STAMFORD Town Council has defended its stance after this summer’s Riverside Festival was cancelled.
Organisers of the music event took the decision to call off the event, which was due to be held on The Meadows in July, because it said it was unable to reach an agreement with the town council over whether it could use the land or charge an entry fee.
A statement issued to the Mercury yesterday by town clerk Patricia Stuart-Mogg said the town council had “always unequivocally supported the charitable objectives” of the festival.
And it said the organisers had not submitted a formal application to hold the festival this year.
The town council had requested verified audited accounts from the Riverside Association. The statement said this related to the organisers’ intention to hold a fringe festival, green festival and workshops in the run-up to the London 2012 Olympics, called the Cultural Olympiad, and an application for a £1,000 grant towards this.

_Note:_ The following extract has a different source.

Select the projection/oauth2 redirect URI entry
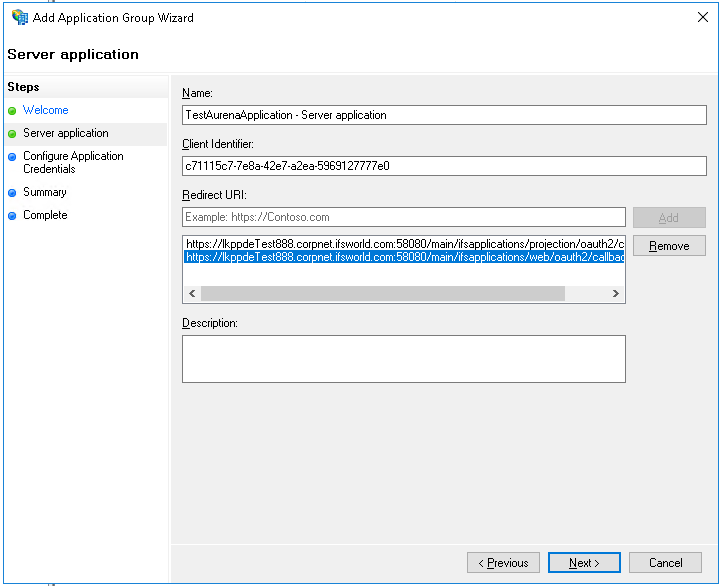Image resolution: width=722 pixels, height=586 pixels. [x=404, y=244]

The statement said: “Stamford Town Council’s requirement to submit verified audited accounts in respect of applications for grants of public money is entirely normal, fiscally prudent and best commercial practice to ensure sound judgement and complete transparency.
“This requirement is especially relevant where significant sums of money are involved such as the considerable revenues generated, not least from the volume sales of alcoholic and other beverages.”

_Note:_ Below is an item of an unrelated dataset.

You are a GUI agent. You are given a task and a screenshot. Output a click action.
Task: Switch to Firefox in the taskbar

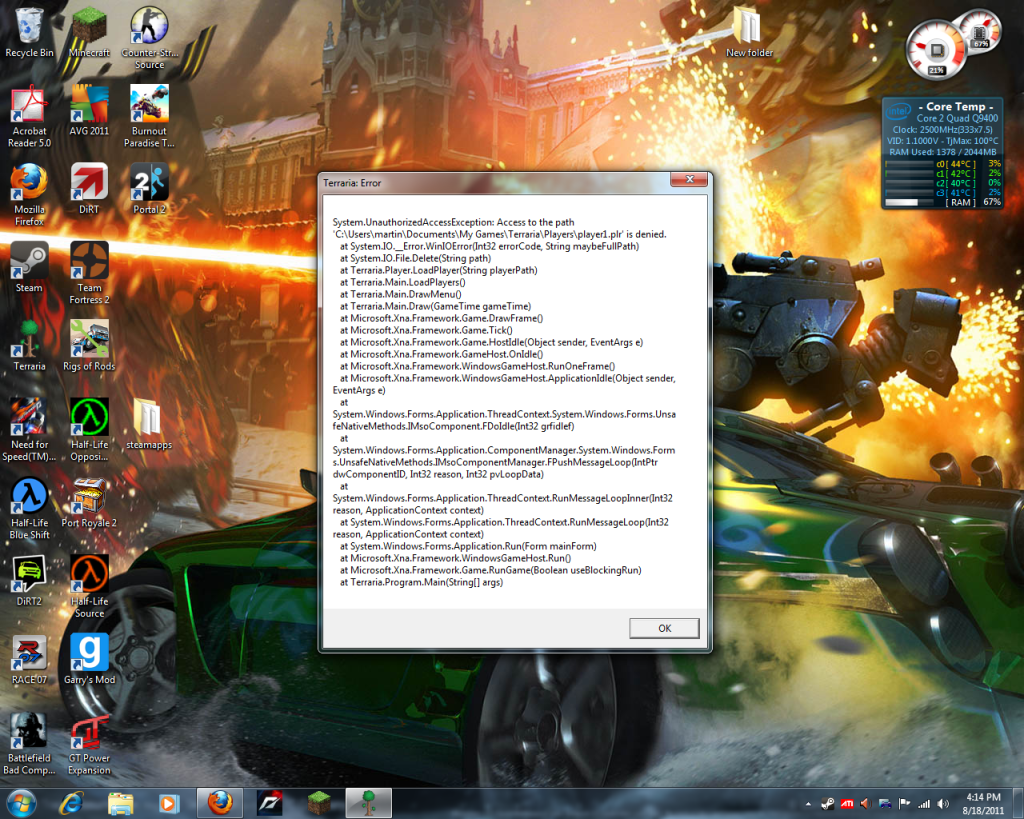tap(219, 802)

The statement said the organisers’ “reluctance” to provide the accounts was “regrettable but entirely their own decision”. The statement said this was a “unanimously held decision” and the town council would welcome further talks with the organisers.

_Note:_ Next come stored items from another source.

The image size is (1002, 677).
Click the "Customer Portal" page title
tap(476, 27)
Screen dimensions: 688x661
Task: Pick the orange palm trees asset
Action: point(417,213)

The Riverside Association had already secured £20,000 of funding towards the event.
Jenny Collins, one of the event’s directors, said they had been trying to discuss the event with the town council since June and had not submitted a formal application because they did not know the new terms and conditions to use The Meadows.
These were provided in December but the association said this did not leave enough time to organise such a big event or look for an alternative venue.
Jenny added: “It is incorrect that the town council require audited accounts solely in relation to grant applications and not in respect of the 2011 festival itself.”
She said that in the minutes of a town council meeting on November 9, it states: “It is proposed and seconded that in respect of the Riverside Festival Association verified audited accounts must be provided before any confirmation is given in respect of the use of any land owned by the town council. This was unanimously agreed.”
She said Stamford Town Council had been provided with accounts, which had been independently examined by a qualified chartered accountant and the Charity Commission had said a full audit was “legally unnecessary”.
Organisers are hoping to stage the event in 2012.